Maginot werd geboren te Parijs als oudste van vier kinderen. Zijn ouders waren afkomstig uit Revigny-sur-Ornain in de Meuse.
Hij studeerde in 1897 af als doctor in de rechten en werd ambtenaar. Zijn politieke loopbaan begon hij als afgevaardigde voor het kanton Revigny-sur-Ornain in de departementsraad en in 1910 werd hij verkozen als lid van de Assemblée Nationale in het arrondissement Bar-le-Duc, een zetel die hij zou behouden tot aan zijn dood.
Eerste Wereldoorlog
In 1913 werd hij onder-staatssecretaris van Defensie. Bij het uitbreken van de Eerste Wereldoorlog nam hij dienst als soldaat bij de infanterie en werd hij op zijn vraag gestationeerd aan het front langs de Maas.

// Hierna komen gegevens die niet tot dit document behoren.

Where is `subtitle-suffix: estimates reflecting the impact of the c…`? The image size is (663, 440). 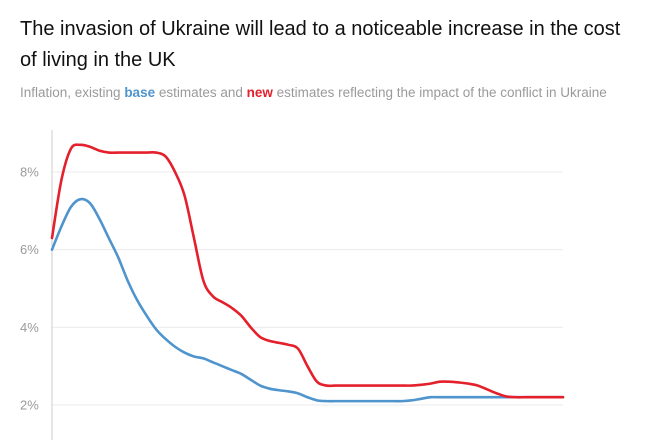 subtitle-suffix: estimates reflecting the impact of the c… is located at coordinates (440, 92).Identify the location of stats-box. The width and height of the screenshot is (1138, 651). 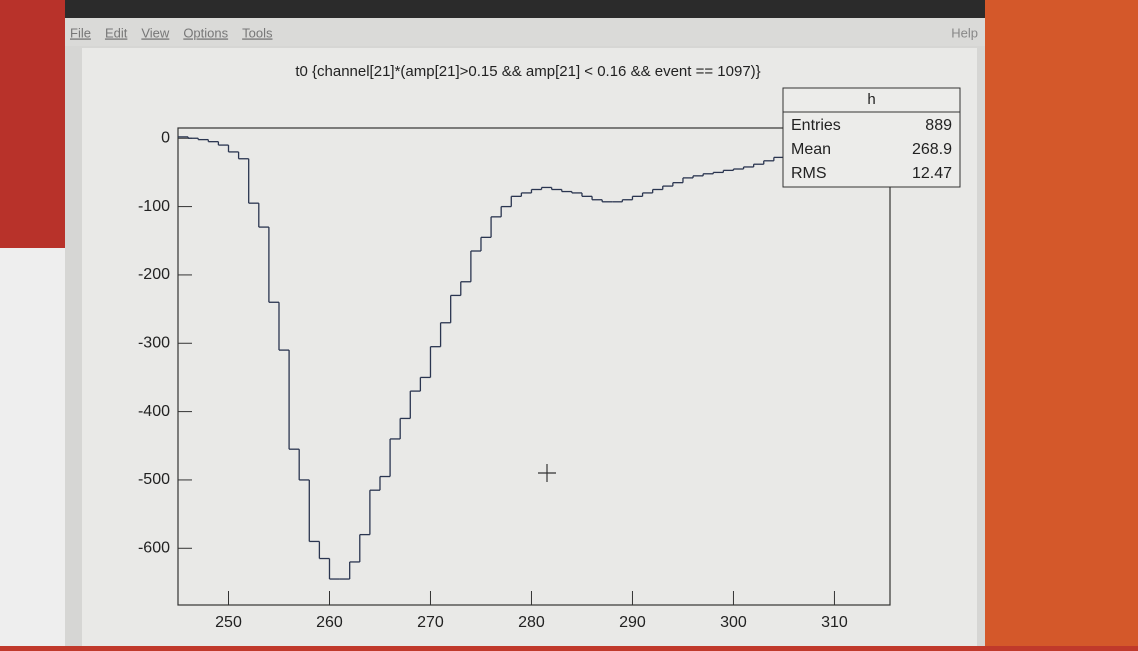
(872, 138).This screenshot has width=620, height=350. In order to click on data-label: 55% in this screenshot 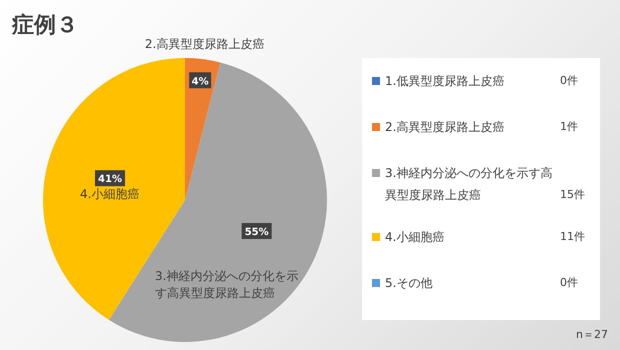, I will do `click(256, 232)`.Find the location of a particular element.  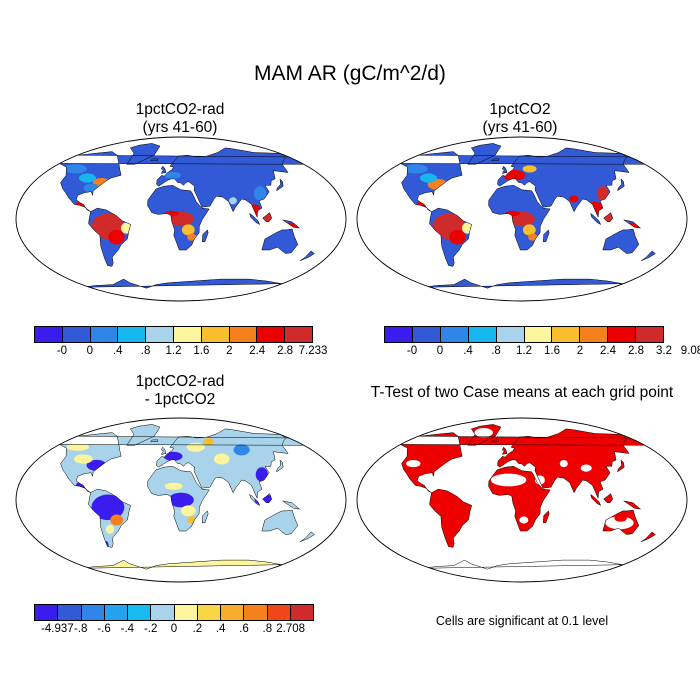

colorbar-tick-label: 2.708 is located at coordinates (291, 629).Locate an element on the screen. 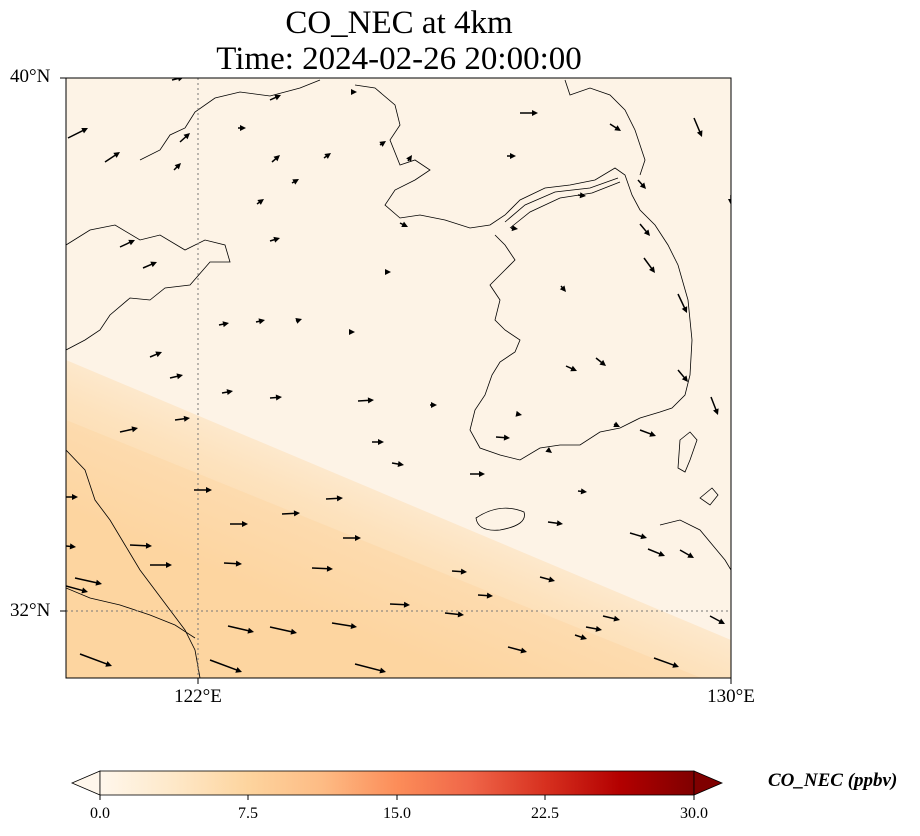  colorbar-tick: 22.5 is located at coordinates (545, 814).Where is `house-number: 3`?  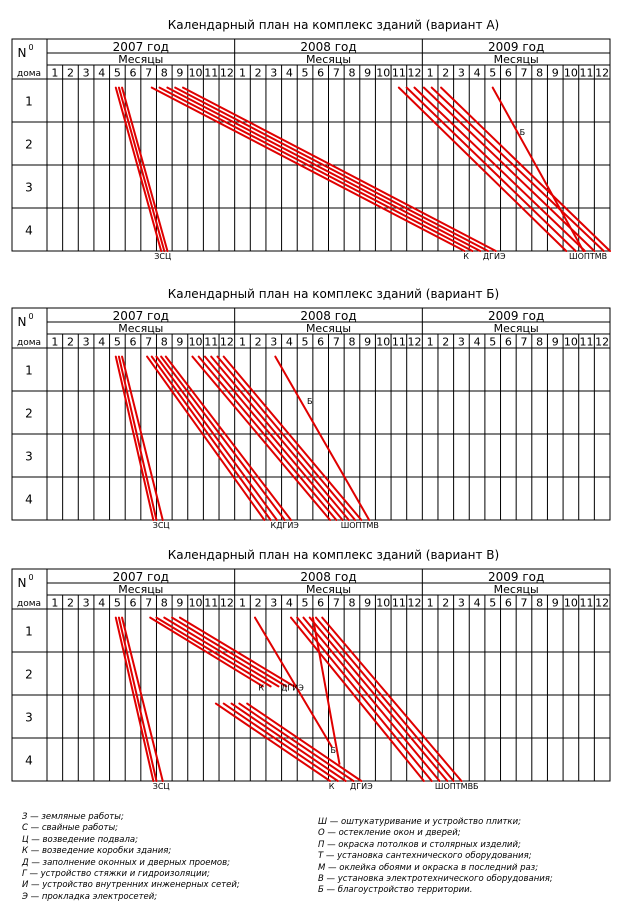 house-number: 3 is located at coordinates (29, 188).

Hij diende in het 44e infanterieregiment van het territoriale leger en klom al snel op tot de graad van sergeant. Op 9 november 1914 liep hij een dubbele schotwonde aan de linkerdij tijdens een verkenningsmissie bij het Bois des Hayes.[1] Hierdoor was Maginot definitief buiten strijd gesteld. Zijn herstel vereiste meerdere operaties aan de knie en duurde meerdere maanden. In 1917 werd hij minister van Overzeese Gebieden en Koloniën. Voor zijn inzet aan het front werd hij in 1919 benoemd tot ridder in het Legioen van Eer.
In 1920 werd hij benoemd tot minister van Pensioenen, Oorlogsslachtoffers, Oudstrijders, Vluchtelingen en Gevangenen. Op 10 november van datzelfde jaar was hij voorzitter van het comité dat in de citadel van Verdun overging tot het aanwijzen van de Onbekende Soldaat.
Minister van Defensie
In 1922 werd hij in de regering onder leiding van zijn streekgenoot Raymond Poincaré minister van Defensie. In die functie legde hij zich toe op de uitbouw van de verdedigingen langsheen de Franse grenzen en liet hij forten bouwen. Met zijn vervanger Paul Painlevé werkte hij verder aan het inzamelen van fondsen ter verbetering van de landsverdediging, in 1928 startten de werken aan de Maginotlinie.
In 1929 werd hij opnieuw minister van Defensie. Overtuigd dat vestingen de beste oplossing vormen, blies hij het project dat slechts matig was opgeschoten nieuw leven in. Zijn doel was een antwoord te bieden op de militarisering van het Duitse Rijnland die vanaf 1935 terug mogelijk werd. Door zijn activisme slaagde hij erin de financiering van de Maginotlinie rond te krijgen; een budget van 3,3 miljard francs over vier jaar gespreid werd met een ruime meerderheid goedgekeurd.
André Maginot overleed op 7 januari 1932 aan tyfus en werd begraven te Revigny-sur-Ornain op 10 januari nadat hij eerder die dag een staatsbegrafenis kreeg in het Hôtel des Invalides.